*EXERCISE GOAL:*
Restate word for word the entries below, starting with the line with "Instruction: Close the" and continuing through the line with "Task: Disable the Create new sequence toggle". Include both of those lines and no others.

*RECORD EXCERPTS:*
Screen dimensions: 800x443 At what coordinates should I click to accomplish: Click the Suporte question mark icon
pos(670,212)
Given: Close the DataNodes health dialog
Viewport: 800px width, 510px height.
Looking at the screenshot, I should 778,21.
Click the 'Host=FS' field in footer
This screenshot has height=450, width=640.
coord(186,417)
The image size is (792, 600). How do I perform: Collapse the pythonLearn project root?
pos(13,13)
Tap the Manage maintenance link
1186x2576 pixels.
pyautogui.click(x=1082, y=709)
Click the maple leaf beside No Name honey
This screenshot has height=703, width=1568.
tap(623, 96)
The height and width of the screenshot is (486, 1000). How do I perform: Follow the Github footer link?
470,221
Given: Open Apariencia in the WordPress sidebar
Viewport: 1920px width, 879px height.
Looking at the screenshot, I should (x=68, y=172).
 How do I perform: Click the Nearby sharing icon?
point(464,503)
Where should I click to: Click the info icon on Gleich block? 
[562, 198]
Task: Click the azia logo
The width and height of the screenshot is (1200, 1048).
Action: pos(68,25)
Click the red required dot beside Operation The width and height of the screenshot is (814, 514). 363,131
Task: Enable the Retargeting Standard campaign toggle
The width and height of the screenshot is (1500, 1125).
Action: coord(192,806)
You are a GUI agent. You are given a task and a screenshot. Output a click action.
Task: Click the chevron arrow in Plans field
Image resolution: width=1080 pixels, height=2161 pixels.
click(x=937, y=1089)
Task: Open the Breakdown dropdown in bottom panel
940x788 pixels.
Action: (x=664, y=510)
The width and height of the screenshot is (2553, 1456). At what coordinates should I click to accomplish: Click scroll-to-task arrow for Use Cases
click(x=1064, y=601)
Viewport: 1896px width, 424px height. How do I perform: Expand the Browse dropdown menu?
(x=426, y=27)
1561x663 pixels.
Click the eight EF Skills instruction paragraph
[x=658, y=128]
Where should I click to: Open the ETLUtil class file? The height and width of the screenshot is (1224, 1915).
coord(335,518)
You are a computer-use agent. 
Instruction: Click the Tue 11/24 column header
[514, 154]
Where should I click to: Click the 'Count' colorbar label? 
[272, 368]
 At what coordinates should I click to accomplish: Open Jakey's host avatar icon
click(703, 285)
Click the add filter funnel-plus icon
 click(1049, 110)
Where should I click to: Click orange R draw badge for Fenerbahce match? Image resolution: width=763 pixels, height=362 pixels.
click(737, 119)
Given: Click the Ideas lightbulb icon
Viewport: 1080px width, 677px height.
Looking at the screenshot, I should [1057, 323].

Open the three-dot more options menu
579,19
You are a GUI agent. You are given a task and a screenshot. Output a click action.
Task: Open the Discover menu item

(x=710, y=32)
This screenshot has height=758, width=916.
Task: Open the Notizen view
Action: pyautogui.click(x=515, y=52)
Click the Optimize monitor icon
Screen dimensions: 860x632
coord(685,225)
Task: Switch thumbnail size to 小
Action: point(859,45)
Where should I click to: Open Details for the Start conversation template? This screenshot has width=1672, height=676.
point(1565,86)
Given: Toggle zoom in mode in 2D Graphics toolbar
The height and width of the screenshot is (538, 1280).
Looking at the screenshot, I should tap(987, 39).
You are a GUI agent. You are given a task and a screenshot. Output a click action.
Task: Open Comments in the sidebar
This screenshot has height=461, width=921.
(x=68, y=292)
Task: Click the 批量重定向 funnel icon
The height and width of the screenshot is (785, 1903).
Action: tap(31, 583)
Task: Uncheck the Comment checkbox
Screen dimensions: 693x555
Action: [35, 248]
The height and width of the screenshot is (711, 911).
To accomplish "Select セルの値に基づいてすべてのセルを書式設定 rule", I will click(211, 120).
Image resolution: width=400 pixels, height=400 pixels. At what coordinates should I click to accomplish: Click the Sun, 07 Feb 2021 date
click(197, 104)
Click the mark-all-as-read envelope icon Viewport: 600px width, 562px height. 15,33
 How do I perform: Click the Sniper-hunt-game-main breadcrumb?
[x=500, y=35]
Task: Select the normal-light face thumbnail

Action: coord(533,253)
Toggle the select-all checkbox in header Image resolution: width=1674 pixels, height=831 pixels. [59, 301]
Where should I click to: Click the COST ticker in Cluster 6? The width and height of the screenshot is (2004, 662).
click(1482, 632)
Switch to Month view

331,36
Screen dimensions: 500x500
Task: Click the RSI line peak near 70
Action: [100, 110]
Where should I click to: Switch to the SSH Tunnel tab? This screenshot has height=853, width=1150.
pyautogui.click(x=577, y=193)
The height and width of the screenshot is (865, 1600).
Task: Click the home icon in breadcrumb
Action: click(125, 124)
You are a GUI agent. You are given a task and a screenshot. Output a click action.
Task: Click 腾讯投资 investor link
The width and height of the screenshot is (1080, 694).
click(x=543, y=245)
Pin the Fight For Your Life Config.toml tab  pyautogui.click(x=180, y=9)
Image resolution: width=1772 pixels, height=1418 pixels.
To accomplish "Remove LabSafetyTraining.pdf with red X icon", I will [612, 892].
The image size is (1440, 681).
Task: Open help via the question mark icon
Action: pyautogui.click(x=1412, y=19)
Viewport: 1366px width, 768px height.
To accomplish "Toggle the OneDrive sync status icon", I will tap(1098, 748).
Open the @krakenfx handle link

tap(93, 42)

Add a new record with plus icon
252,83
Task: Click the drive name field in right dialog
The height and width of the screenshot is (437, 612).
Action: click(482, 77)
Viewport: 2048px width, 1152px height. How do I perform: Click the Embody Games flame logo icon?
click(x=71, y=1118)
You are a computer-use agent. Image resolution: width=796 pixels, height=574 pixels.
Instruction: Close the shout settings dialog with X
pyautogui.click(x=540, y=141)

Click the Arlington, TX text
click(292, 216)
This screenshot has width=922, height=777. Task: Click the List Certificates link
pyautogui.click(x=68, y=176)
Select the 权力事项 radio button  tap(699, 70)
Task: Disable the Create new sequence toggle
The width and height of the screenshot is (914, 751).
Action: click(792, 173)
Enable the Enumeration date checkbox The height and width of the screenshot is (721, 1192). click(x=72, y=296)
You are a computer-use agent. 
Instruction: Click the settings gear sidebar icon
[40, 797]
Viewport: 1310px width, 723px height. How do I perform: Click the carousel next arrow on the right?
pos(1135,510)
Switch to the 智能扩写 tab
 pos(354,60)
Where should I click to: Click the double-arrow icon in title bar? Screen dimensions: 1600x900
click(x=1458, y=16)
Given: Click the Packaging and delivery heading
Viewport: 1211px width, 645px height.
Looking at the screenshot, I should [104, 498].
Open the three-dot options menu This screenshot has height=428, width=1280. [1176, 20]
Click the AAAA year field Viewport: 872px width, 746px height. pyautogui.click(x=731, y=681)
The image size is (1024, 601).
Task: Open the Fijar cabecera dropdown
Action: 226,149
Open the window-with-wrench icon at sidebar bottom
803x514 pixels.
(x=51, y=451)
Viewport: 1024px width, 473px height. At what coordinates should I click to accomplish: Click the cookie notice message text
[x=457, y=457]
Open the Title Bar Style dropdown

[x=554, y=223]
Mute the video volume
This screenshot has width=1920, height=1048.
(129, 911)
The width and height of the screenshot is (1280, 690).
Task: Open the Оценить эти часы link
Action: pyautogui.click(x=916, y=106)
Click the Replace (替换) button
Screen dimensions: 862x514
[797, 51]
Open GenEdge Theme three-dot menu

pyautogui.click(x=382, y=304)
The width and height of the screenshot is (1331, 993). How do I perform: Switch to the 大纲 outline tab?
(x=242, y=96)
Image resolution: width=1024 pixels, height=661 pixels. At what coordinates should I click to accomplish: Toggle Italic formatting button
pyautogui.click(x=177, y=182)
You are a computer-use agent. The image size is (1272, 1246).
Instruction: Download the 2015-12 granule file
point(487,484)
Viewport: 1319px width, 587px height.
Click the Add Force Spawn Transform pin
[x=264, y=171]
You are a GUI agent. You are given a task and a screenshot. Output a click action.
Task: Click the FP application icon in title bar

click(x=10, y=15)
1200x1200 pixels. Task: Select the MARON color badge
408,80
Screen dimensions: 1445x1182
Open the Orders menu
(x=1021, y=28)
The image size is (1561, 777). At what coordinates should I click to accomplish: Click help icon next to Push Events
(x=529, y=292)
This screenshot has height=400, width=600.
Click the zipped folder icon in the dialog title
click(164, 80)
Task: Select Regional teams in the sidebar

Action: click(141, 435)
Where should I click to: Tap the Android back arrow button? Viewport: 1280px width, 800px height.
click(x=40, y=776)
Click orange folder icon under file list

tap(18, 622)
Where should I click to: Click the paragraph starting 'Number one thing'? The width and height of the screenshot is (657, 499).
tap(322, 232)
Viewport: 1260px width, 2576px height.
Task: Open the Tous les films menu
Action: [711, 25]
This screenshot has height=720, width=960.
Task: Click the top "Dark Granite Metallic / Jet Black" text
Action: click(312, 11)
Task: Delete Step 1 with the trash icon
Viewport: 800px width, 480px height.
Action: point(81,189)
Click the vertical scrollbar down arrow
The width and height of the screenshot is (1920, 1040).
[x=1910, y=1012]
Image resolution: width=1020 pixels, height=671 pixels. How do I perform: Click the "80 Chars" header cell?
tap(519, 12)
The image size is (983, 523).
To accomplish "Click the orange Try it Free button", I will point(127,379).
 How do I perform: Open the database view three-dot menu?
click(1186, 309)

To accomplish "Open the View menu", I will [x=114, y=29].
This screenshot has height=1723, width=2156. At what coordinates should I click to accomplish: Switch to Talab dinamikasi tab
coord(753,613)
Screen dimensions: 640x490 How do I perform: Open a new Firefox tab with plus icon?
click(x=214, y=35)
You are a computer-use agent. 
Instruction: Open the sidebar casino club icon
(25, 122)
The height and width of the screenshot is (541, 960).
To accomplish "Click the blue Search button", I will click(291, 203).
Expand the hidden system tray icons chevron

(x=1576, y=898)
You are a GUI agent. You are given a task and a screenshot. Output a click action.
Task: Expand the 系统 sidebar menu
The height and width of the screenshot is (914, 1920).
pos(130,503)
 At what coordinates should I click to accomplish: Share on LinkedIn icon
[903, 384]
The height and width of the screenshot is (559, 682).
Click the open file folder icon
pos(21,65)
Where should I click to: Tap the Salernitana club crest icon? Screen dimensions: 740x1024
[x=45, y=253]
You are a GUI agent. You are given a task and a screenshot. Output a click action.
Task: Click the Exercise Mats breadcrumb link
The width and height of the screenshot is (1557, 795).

*RESPONSE:*
Instruction: Close the shout settings dialog with X
pyautogui.click(x=540, y=141)

Click the Arlington, TX text
click(292, 216)
This screenshot has width=922, height=777. Task: Click the List Certificates link
pyautogui.click(x=68, y=176)
Select the 权力事项 radio button  tap(699, 70)
Task: Disable the Create new sequence toggle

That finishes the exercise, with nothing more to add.